» **WHAT IS NEEDED**: Once the line holding "Open lookup for the Área field" is found, output it and all remaining lines of the data exactly, with every picture left out.

» **DATA EXTRACT**:
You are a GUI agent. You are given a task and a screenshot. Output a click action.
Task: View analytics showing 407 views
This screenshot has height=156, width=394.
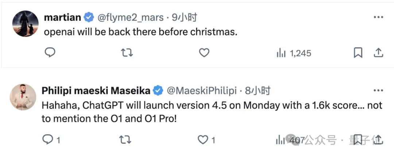pos(290,140)
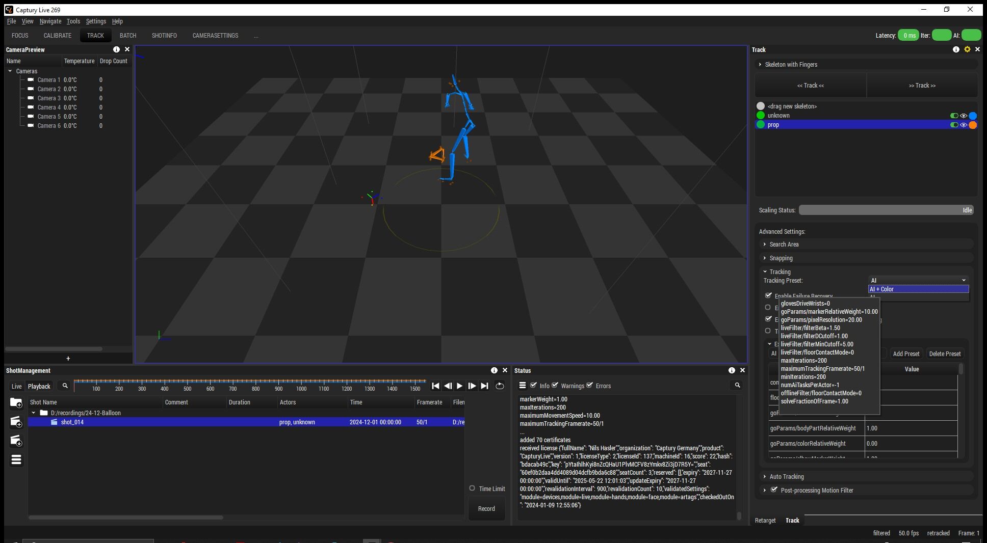This screenshot has width=987, height=543.
Task: Open the Tools menu
Action: click(73, 21)
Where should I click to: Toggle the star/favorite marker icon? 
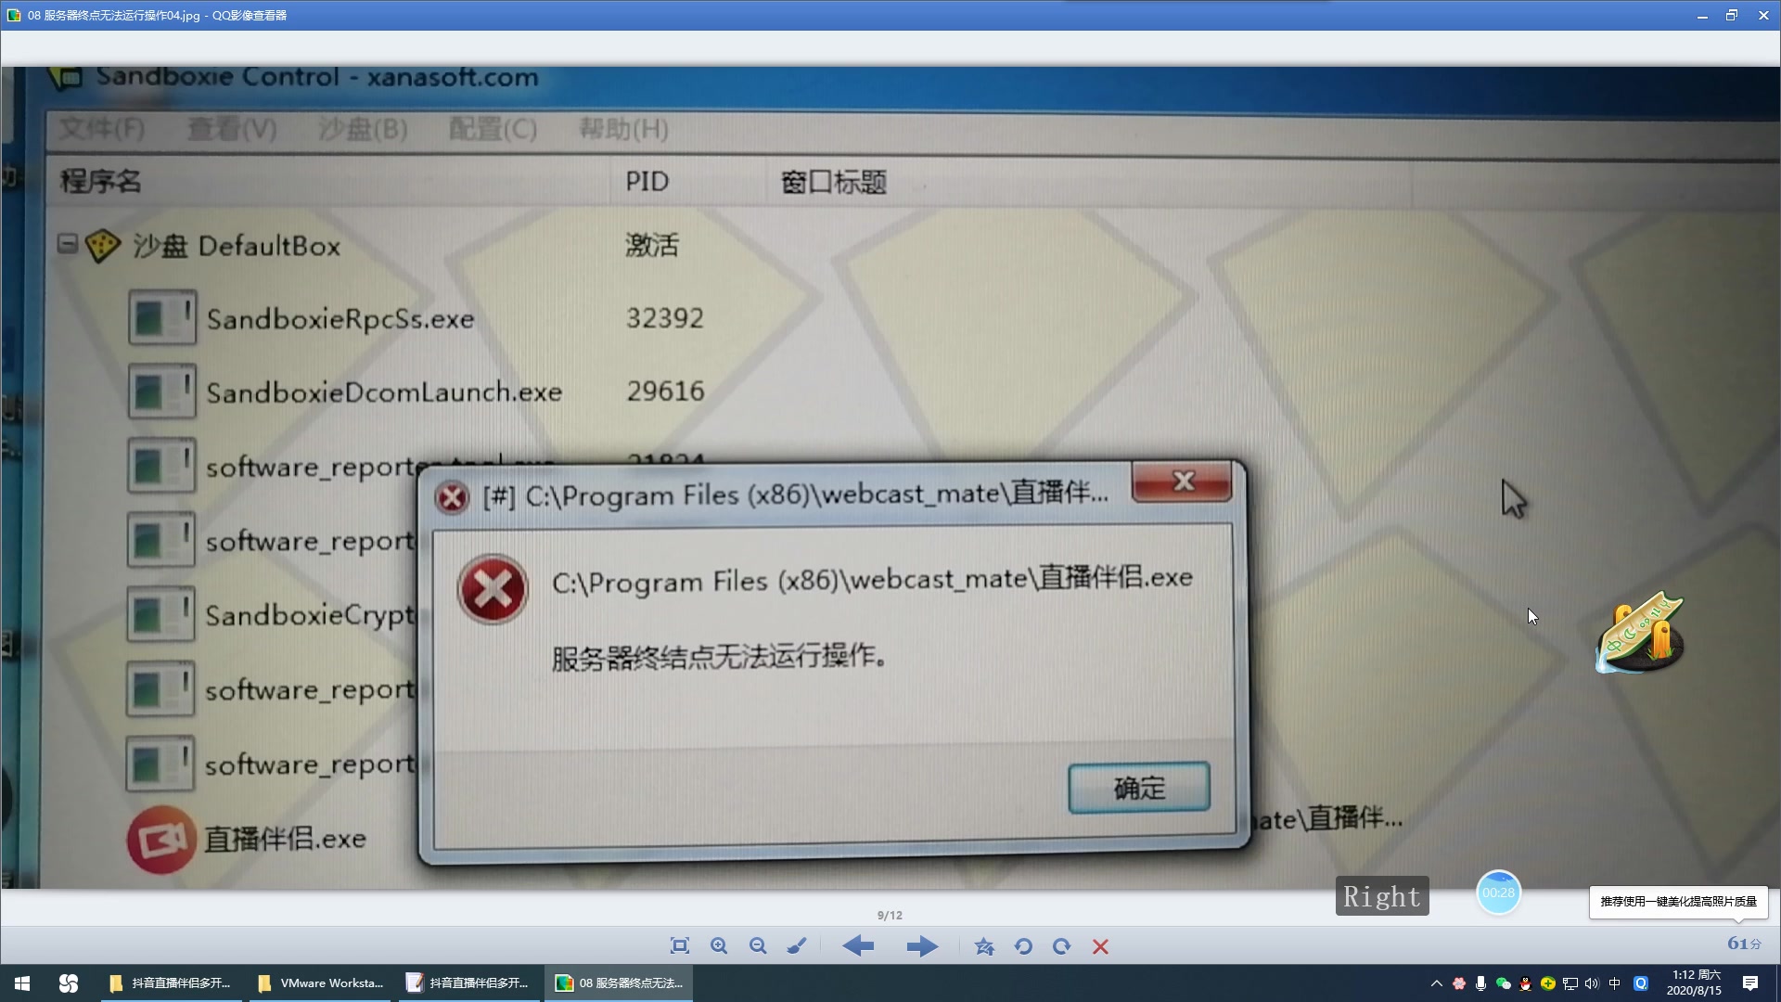pyautogui.click(x=986, y=945)
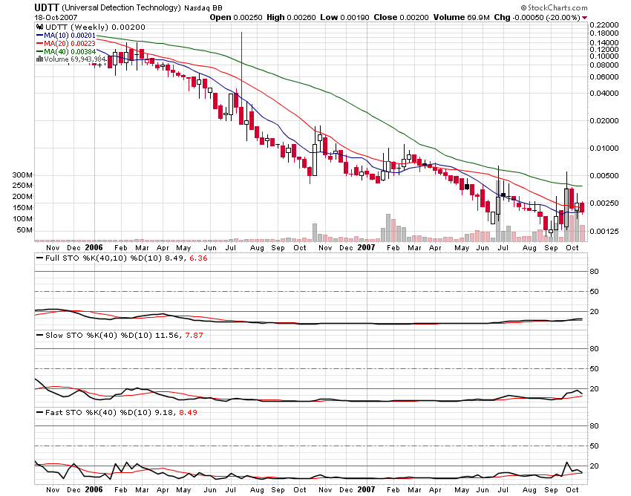Click the UDTT ticker symbol title
Viewport: 631px width, 496px height.
(x=47, y=7)
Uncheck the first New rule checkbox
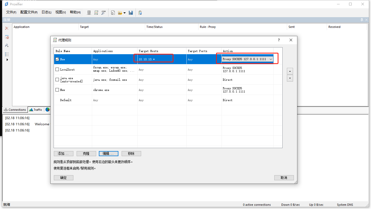The image size is (371, 209). 57,59
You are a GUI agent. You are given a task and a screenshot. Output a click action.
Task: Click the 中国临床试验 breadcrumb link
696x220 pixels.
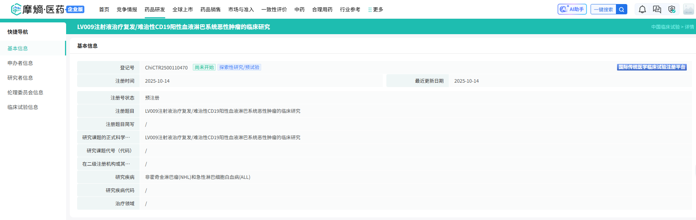point(665,27)
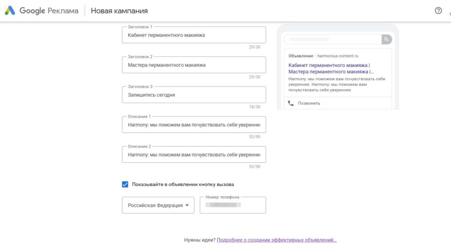This screenshot has width=451, height=246.
Task: Click the Google Ads logo icon
Action: pos(10,11)
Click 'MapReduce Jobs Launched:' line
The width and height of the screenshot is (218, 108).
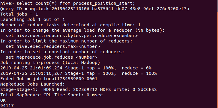click(32, 84)
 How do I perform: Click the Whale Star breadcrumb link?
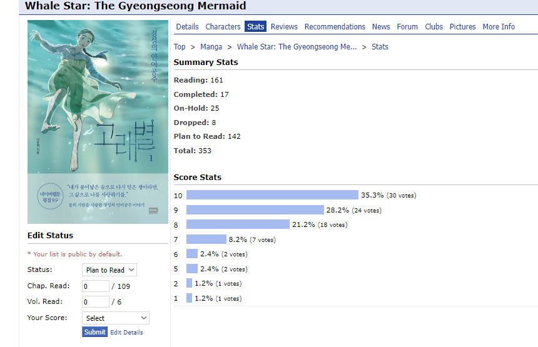click(x=297, y=46)

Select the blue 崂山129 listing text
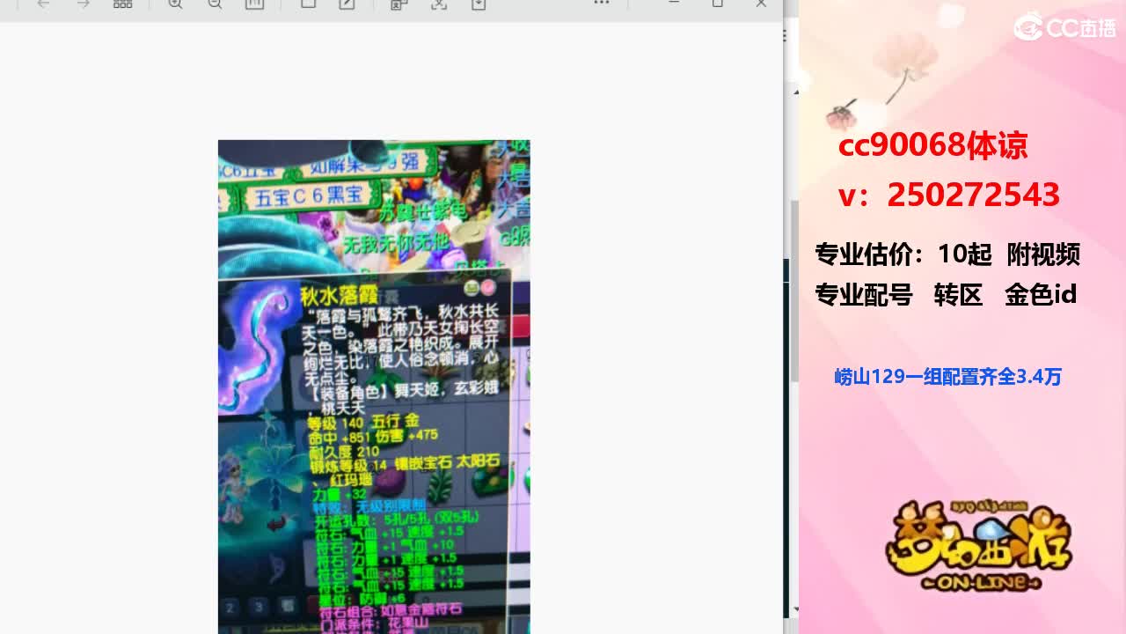point(948,377)
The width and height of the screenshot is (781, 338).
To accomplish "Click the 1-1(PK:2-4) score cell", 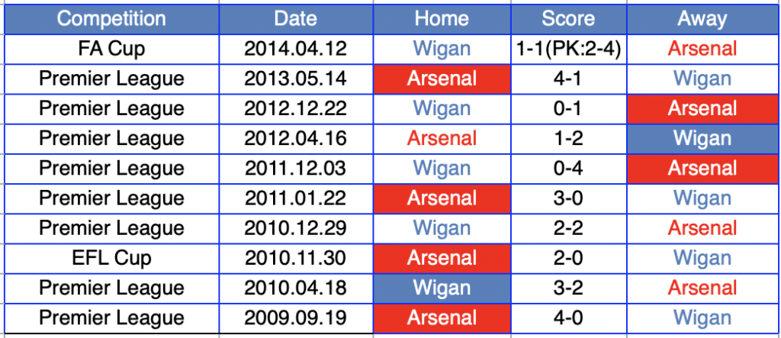I will pos(567,49).
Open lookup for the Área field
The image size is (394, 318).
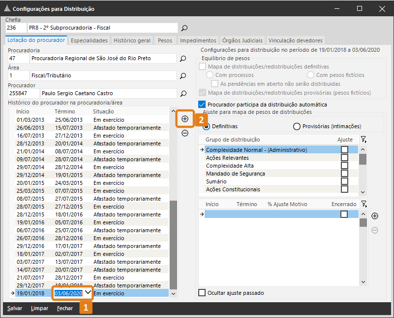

» **ANSWER SPACE**:
Open lookup for the Área field
The image size is (394, 318).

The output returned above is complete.